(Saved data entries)
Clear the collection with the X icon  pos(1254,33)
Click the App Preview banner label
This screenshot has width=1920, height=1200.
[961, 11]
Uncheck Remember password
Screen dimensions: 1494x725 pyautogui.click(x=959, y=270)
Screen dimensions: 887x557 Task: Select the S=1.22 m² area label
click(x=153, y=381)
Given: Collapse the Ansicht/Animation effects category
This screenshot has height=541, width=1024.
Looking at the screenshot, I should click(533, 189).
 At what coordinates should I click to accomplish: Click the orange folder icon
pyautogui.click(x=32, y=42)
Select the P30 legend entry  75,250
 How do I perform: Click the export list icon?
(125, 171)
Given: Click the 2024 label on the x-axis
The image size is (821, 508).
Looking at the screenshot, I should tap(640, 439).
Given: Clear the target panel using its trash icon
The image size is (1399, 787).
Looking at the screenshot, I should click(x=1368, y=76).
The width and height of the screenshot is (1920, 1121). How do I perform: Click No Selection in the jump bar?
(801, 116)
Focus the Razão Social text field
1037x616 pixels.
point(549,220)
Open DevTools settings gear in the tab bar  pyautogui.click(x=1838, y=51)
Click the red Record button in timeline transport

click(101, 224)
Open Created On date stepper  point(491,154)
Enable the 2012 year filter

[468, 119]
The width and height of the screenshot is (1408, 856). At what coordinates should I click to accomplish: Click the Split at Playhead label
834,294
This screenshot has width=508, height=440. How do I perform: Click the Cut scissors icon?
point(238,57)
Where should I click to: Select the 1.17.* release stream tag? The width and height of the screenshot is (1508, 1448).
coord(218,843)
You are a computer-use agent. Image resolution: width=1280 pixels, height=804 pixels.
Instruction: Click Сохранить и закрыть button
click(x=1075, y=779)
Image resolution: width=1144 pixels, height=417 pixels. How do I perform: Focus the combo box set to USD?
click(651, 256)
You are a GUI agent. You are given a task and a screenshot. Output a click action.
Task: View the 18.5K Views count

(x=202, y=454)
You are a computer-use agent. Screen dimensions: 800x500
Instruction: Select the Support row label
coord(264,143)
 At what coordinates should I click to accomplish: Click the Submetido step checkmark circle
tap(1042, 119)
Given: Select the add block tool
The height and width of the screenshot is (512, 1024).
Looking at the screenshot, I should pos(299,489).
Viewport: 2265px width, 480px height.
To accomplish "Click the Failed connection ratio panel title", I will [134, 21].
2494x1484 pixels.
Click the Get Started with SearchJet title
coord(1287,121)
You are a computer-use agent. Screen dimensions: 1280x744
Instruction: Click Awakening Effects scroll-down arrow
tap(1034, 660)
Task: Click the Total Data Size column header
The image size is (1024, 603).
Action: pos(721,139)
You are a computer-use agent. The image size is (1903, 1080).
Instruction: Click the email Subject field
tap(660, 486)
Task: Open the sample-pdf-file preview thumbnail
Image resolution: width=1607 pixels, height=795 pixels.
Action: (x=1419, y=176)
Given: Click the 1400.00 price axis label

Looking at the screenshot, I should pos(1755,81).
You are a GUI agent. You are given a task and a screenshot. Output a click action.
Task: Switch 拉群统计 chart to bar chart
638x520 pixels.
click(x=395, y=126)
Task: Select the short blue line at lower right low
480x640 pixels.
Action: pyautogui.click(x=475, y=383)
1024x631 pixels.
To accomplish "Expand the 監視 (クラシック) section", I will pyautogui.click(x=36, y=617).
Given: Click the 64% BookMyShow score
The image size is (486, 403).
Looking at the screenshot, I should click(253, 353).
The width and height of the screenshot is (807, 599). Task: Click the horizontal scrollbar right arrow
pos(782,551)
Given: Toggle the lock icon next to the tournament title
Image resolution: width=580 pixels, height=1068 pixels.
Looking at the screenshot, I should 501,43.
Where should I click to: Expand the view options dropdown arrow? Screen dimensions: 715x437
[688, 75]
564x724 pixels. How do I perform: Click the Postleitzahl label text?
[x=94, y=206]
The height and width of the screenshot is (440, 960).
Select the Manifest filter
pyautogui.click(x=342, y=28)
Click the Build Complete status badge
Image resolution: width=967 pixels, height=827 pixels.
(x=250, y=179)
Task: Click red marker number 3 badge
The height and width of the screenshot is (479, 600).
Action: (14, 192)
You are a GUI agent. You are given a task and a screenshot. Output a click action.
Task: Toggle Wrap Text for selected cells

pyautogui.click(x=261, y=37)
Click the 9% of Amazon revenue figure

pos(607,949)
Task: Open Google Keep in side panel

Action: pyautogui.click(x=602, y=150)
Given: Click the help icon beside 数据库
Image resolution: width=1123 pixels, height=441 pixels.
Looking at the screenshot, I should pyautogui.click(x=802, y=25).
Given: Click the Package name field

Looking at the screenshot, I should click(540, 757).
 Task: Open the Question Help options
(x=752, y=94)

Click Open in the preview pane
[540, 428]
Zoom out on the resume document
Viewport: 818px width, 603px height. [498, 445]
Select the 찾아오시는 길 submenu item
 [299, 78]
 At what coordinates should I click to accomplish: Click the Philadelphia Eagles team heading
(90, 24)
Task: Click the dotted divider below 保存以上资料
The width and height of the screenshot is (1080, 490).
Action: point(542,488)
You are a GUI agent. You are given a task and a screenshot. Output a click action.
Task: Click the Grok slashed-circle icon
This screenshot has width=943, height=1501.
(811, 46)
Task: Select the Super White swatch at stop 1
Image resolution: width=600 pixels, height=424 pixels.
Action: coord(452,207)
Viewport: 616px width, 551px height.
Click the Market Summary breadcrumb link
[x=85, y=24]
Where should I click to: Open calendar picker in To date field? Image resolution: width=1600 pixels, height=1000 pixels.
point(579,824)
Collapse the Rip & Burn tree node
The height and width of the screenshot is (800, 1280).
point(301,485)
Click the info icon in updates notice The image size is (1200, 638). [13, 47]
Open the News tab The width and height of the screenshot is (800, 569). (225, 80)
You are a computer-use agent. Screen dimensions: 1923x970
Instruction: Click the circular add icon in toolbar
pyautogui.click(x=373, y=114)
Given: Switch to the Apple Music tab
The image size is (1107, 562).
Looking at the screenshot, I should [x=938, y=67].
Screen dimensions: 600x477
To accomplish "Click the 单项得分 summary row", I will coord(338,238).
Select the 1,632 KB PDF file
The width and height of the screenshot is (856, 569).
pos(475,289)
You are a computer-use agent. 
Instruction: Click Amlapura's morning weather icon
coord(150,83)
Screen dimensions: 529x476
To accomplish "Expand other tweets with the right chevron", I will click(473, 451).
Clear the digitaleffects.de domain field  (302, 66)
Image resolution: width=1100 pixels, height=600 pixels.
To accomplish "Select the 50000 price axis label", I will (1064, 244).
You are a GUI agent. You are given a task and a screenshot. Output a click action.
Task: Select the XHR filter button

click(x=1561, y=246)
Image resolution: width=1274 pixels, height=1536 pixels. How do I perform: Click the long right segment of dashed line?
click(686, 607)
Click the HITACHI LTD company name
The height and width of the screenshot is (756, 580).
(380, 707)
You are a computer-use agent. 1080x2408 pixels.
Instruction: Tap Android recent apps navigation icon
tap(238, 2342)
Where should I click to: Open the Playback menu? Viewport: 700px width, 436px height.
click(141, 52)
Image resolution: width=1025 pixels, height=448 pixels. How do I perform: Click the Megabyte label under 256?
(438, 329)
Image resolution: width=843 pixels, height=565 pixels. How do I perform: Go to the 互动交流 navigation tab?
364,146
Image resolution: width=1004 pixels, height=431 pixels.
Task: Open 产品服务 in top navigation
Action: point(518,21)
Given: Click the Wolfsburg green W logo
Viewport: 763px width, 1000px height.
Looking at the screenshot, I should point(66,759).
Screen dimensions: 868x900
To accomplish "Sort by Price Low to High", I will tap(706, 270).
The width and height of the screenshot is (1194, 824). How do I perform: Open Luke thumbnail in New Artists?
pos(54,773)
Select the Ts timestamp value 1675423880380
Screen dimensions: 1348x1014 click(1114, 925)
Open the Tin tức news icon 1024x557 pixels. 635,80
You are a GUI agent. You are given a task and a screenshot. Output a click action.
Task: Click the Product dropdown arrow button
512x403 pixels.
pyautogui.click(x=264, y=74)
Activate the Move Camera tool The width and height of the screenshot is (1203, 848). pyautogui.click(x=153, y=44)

Exercise details: Look through the entries above; copy every line holding the string "computer".

Response to the exercise:
You are a computer-use agent. Image resolution: width=1280 pixels, height=804 pixels.
You are a computer-use agent. Screen dimensions: 800x500
You are a computer-use agent. Screen dimensions: 1280x744
You are a computer-use agent. The image size is (1903, 1080).
You are a computer-use agent. Screen dimensions: 1923x970
You are a computer-use agent. 
You are a computer-use agent. 1080x2408 pixels.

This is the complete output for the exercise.